AWS Elastic Block Storage Scares Me

Take a look at the last half-dozen or so publicized outages at Amazon. Every single time it was a failure in EBS—including the multi-day EBS outage in April 2011.

I still love AWS. If you have an elastic (scaling) workload, it's awesome. Normally I have a hard time taking a dependency of third-party behavior which facilitates vendor lock-in, but Amazon makes it so incredibly easy because their cloud is vastly more capable when compared to other cloud providers.

The problem is that there's always a man behind the curtain—hardware fails and the network isn't reliable. AWS has done an amazing job engineering their system and driving out failure scenarios. But there's one system that seems to be so complex that it fails again and again: Elastic Block Storage.

It seems that ever since the introduction of EBS, AWS has been trying to actively promote the use of EBS. For example, RDS and a number of other AWS offering are based upon it. This is a big drawback with the AWS cloud compared to other providers. Other cloud providers have stuck with physical disks (and SANs in some cases) because it's easy and reliable as far as disks are concerned. Yes, physical disks are slightly less capable, but they're better understood and present a known set of failure scenarios when compared to a network-based solution.

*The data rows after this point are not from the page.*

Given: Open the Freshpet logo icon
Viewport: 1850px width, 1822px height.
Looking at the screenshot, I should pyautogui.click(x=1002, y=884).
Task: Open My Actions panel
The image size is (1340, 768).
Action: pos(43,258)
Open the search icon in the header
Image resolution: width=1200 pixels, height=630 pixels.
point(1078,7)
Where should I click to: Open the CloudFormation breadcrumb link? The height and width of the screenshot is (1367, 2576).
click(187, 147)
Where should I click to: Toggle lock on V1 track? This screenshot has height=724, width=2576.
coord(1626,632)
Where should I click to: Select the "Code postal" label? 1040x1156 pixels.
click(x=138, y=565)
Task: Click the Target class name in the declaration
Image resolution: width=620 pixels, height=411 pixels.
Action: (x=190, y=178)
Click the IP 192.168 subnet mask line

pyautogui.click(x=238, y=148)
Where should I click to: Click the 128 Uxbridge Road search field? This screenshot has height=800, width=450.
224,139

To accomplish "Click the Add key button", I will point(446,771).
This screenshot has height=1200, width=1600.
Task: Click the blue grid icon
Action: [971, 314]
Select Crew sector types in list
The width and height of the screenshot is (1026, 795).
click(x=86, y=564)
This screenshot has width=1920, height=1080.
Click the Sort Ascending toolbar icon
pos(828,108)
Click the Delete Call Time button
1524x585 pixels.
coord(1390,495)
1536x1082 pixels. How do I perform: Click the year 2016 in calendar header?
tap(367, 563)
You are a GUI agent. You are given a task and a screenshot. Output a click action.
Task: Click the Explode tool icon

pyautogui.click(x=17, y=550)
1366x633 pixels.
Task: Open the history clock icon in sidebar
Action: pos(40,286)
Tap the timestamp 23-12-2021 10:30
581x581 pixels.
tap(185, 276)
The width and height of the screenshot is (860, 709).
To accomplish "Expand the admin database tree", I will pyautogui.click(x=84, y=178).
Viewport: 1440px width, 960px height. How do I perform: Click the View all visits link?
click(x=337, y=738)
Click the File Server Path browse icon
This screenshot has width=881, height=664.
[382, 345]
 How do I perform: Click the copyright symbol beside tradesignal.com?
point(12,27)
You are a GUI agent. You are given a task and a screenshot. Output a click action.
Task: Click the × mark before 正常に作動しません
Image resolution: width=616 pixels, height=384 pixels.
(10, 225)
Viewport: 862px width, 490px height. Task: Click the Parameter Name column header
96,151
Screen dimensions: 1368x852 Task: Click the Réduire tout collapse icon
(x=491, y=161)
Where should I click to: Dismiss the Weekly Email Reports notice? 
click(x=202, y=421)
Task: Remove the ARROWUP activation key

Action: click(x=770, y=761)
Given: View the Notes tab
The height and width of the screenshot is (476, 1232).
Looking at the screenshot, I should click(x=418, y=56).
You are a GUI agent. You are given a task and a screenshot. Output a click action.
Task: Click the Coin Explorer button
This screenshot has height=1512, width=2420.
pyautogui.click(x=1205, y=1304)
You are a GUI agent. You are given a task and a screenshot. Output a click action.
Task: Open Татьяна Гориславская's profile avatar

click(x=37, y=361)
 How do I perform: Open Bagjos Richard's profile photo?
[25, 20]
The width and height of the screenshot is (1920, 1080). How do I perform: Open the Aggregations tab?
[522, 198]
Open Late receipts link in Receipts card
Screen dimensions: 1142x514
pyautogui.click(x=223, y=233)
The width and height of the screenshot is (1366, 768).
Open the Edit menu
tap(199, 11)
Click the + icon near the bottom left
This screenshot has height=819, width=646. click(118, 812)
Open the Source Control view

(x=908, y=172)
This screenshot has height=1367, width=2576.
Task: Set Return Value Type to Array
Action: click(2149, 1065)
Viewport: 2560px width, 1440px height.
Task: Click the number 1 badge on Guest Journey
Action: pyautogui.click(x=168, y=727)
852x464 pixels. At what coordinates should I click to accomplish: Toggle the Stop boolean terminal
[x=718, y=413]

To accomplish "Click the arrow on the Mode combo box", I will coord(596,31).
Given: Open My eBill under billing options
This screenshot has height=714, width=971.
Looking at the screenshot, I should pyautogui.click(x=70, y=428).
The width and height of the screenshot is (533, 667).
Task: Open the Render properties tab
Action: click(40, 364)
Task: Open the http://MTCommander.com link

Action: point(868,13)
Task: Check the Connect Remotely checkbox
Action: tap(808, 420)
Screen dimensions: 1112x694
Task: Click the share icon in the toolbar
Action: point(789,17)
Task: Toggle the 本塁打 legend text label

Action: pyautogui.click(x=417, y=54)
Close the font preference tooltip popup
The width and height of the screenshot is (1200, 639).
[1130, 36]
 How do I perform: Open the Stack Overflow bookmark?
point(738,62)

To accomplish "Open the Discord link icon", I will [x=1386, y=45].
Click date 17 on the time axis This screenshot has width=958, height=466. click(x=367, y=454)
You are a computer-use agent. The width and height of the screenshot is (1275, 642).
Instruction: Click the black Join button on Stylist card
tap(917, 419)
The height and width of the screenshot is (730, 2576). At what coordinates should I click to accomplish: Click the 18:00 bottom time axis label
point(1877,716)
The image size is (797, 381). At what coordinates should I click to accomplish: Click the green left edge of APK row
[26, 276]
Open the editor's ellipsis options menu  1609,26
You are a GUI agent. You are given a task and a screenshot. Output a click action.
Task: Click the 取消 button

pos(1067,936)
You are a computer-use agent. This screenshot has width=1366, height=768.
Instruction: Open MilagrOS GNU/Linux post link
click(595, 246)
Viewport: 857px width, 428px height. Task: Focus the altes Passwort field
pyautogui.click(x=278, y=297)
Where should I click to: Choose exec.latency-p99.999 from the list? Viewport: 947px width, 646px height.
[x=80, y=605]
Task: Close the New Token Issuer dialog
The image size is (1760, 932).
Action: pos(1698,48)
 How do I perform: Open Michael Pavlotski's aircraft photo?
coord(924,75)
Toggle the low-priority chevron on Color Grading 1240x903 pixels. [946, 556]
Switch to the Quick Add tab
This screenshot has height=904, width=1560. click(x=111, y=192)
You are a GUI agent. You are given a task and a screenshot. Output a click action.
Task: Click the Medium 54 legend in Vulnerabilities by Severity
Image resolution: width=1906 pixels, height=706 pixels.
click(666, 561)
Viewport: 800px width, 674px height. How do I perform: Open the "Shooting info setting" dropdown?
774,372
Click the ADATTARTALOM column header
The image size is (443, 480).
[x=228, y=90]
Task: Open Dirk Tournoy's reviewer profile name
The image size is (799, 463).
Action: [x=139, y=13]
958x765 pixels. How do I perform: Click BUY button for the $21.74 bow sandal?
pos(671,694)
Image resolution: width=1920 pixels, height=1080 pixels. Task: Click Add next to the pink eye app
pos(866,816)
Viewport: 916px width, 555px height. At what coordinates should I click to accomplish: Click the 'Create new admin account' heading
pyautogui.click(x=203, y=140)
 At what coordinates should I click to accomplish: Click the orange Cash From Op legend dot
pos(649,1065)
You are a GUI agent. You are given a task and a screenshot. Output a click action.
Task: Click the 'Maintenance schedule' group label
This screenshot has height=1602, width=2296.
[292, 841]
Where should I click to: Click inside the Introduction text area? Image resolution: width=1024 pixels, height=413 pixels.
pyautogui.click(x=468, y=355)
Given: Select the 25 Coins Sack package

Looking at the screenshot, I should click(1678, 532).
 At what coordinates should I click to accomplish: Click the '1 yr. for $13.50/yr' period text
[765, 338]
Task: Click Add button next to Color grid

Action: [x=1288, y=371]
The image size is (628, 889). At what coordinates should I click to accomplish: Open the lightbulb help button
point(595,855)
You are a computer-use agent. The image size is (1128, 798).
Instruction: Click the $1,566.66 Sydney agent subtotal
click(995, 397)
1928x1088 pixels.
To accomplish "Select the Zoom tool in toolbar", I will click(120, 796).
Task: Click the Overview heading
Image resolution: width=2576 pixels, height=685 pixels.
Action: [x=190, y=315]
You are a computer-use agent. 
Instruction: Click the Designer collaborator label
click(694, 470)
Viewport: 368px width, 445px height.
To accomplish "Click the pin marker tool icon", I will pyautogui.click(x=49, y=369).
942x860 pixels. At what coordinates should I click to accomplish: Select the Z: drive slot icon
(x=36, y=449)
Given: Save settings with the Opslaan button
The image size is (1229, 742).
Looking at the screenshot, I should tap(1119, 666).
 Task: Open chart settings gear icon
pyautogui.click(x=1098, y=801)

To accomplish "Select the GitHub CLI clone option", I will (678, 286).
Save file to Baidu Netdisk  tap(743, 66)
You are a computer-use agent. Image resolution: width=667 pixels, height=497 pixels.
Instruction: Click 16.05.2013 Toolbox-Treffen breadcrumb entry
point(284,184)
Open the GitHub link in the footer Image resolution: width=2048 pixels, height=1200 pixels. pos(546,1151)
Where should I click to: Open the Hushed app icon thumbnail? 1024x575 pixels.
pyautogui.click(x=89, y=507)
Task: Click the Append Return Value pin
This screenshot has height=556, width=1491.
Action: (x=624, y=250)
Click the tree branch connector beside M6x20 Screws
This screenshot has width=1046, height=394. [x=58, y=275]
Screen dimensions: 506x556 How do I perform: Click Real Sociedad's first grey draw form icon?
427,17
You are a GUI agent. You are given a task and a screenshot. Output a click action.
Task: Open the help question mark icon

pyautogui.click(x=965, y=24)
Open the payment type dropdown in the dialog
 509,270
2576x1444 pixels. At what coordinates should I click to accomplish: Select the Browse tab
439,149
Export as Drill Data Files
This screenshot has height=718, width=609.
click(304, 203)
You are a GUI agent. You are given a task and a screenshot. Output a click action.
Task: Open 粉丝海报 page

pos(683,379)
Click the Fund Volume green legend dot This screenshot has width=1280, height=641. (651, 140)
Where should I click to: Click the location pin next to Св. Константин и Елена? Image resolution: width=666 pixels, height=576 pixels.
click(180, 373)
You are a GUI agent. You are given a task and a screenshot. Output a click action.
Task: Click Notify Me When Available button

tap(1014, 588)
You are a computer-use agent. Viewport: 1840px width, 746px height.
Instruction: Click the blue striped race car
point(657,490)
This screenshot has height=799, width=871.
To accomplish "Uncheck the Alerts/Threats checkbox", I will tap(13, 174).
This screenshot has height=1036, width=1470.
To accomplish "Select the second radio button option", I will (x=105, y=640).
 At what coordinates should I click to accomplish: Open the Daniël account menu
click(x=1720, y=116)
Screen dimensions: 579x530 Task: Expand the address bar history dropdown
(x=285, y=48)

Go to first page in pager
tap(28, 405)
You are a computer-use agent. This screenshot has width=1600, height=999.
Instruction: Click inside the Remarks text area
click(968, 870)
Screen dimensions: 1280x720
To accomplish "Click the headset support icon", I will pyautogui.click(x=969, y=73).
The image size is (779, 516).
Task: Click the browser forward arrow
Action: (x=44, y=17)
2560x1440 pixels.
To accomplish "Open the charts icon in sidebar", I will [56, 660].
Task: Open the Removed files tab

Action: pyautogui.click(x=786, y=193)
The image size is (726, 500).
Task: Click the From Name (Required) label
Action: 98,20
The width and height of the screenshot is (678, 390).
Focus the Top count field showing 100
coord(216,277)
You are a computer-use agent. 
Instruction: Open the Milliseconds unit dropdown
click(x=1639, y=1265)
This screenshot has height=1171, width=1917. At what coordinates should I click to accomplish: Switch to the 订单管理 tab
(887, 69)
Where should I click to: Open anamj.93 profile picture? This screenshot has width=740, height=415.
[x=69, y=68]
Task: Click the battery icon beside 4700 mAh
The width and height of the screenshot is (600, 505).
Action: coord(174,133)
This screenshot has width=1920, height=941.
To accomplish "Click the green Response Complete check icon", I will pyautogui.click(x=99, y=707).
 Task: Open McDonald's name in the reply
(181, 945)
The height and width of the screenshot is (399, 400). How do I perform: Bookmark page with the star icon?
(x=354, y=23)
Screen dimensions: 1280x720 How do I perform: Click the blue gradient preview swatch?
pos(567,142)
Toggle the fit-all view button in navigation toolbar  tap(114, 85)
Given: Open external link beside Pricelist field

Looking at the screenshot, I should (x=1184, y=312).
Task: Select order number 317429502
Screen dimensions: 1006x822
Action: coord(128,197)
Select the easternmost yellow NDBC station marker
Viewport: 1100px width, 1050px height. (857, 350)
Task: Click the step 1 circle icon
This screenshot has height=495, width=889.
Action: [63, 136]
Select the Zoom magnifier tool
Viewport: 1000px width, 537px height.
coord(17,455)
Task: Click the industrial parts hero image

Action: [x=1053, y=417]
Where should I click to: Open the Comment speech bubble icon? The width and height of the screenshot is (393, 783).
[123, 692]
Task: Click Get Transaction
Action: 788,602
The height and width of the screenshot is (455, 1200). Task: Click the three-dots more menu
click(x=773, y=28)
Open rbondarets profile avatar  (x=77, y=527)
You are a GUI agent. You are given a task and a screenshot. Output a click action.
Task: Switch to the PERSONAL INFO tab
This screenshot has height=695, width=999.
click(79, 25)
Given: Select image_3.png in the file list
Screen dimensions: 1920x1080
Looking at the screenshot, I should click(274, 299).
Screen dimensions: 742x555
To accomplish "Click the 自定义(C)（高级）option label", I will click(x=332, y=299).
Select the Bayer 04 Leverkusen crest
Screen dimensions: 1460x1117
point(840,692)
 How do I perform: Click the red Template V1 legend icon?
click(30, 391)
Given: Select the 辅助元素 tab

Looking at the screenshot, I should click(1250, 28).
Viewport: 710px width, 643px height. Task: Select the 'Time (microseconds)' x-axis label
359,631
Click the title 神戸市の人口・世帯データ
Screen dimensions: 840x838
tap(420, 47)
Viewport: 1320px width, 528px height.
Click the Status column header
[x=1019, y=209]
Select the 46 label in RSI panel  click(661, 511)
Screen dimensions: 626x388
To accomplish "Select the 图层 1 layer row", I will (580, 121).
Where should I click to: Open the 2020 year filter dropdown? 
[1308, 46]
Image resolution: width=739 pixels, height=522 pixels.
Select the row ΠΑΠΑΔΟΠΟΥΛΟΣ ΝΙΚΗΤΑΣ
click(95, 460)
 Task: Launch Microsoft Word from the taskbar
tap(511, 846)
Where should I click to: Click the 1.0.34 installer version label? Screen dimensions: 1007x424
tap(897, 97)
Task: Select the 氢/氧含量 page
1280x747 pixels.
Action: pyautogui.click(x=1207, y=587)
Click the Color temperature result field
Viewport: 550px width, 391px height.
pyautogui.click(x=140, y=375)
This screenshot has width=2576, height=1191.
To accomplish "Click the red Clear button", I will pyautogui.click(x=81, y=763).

On the surface, EBS solves the immediate business problem of durable/stateful storage on instance. This allows an operating system that think it own the underlying hardware to continue to operate on this same principle. But it's a crutch. Now I'm not saying that everyone should give up and just use S3, but I am saying that you may want to consider the storage requirements of your application when deploying and scaling. For example, there's a big difference in the underlying requirements for stateless systems such as web servers, application servers, etc. as compared to databases and message queues. If you drive out those differences in your architecture and infrastructure, it allows you to make trade offs about where and how the various kinds of services will be hosted.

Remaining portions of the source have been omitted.